Applicant declaration form
Before registering a domain name, the applicant must sign a declaration stating that the name applied for does not infringe on the rights of a third party, is not in breach of the domain name policy or Norwegian law, does not create an unwarranted impression of relating to public administration and that the applicant agrees that any disputes may be handled by the dispute resolution body.
The registrar model
The registrar model has a registry that performs the core operations and a number of registrars. The registrars are the link between the applicant and the registry, and they compete to offer the best possible service.

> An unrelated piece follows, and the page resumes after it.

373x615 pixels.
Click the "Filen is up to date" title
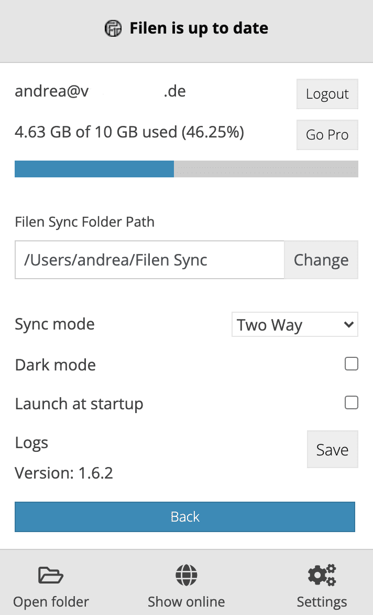click(x=199, y=28)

Requirements for the operation The registry must ensure that there are sufficient backup copies of all registration data. In addition, the Regulation confines the use of the registration data to the registration and maintenance of domain names. Dispute resolution procedures The registry is required to establish a dispute resolution body that can treat complaints that a registered name infringes on the rights of a third party, is in breach of Norwegian law or creates an unwarranted impression of relating to public administration. Moreover, the dispute resolution body shall alsp handle complaints concerning the registry's processing of applications. Supervision and termination The Regulation stipulates that the Norwegian Communications Authority is responsible for supervising compliance with the Regulation. They may impose orders on the registry in the event of contravention. The Authority is also responsible for taking over the data from the registry database, should the registry be dissolved without a new entity at hand ready to take over operations.